> _WORK TO BE COMPLETED_: Extract from the listing each line in which the word "entry" appears.

━━━ DATA LISTING

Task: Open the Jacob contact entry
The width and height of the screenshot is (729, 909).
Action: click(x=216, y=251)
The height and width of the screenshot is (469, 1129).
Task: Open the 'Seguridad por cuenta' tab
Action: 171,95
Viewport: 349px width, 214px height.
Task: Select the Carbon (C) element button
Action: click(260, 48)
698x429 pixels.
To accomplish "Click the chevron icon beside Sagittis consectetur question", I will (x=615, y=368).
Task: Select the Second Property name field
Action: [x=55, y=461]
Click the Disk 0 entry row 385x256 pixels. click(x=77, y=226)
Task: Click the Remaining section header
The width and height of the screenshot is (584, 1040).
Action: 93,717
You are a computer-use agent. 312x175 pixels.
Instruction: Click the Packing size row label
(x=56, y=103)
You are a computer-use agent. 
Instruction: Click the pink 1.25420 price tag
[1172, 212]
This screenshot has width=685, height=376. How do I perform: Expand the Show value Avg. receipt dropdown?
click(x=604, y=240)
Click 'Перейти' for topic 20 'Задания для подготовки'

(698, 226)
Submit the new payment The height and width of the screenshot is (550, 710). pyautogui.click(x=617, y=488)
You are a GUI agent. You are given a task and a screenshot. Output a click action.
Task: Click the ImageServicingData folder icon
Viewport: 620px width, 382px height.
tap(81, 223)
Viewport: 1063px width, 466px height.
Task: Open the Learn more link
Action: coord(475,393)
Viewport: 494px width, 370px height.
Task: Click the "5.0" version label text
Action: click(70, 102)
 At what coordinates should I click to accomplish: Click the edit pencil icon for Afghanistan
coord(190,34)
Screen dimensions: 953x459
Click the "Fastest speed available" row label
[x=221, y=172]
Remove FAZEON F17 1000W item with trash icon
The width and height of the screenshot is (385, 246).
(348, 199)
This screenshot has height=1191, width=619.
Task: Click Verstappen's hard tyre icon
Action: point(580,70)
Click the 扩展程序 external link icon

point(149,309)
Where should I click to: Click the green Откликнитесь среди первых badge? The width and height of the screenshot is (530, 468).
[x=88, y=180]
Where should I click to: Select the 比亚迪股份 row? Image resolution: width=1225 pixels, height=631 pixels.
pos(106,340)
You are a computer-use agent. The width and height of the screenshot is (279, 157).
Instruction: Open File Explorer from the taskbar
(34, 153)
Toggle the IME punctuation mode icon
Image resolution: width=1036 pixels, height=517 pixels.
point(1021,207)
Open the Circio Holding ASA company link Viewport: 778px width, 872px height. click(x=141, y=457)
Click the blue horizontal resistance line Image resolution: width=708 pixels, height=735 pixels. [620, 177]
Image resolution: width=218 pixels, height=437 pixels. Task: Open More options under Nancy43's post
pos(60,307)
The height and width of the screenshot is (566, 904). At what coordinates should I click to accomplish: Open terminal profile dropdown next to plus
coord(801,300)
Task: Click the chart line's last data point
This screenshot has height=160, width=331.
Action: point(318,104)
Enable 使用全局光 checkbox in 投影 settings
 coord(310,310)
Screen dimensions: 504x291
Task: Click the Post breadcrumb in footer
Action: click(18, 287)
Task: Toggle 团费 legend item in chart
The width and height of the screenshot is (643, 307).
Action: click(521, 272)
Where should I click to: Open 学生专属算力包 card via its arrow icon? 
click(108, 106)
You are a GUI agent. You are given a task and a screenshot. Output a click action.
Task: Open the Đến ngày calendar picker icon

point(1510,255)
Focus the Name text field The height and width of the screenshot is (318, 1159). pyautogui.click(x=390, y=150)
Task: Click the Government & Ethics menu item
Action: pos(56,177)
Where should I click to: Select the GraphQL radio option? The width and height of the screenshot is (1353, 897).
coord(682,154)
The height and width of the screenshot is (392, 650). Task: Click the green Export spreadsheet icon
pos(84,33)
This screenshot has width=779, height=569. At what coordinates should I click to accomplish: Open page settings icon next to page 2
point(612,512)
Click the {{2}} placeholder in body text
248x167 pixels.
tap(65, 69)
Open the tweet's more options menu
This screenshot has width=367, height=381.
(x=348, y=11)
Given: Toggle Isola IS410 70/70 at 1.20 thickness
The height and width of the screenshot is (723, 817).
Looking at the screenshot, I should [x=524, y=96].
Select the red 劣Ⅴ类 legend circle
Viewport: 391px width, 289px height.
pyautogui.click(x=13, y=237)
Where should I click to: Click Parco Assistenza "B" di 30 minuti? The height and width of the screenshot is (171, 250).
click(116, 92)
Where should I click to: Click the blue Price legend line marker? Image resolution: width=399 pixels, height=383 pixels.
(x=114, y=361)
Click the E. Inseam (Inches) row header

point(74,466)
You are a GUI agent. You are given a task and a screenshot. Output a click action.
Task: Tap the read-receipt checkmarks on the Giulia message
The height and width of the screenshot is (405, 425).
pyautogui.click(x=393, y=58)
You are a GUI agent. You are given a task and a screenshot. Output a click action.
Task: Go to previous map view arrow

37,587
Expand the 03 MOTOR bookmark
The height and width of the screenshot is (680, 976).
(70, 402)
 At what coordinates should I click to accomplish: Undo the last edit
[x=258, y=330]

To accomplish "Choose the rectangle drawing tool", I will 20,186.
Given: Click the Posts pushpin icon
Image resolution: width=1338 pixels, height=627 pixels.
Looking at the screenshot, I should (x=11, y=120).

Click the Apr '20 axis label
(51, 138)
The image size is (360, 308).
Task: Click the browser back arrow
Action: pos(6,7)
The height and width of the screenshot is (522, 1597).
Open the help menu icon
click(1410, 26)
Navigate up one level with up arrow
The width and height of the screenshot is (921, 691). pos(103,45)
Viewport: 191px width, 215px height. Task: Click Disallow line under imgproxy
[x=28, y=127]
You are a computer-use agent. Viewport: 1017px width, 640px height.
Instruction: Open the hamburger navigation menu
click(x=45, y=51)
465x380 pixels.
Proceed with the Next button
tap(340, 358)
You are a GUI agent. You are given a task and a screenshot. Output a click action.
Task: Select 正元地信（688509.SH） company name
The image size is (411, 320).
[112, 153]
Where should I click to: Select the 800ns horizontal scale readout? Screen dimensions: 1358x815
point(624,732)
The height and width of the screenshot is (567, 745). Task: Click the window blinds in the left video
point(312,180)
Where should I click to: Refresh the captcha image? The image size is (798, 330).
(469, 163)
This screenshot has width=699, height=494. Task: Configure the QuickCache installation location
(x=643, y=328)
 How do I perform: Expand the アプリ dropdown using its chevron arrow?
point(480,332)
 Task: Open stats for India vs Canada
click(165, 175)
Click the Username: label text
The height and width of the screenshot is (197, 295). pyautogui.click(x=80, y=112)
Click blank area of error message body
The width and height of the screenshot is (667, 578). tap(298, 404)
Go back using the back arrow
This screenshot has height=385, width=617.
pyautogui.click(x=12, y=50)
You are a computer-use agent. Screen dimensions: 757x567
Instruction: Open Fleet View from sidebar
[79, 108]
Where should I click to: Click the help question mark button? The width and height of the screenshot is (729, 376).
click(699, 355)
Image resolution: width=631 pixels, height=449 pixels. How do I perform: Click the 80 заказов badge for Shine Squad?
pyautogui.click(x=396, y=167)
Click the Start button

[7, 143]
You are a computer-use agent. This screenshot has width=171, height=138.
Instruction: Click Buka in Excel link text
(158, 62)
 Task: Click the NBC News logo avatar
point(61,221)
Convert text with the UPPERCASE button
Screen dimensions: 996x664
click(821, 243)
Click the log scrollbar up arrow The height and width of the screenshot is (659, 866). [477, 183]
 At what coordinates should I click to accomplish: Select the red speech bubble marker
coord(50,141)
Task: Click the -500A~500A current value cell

━━━━━━

> _OUTPUT_:
Task: Open the Jacob contact entry
Click the Disk 0 entry row 385x256 pixels. click(x=77, y=226)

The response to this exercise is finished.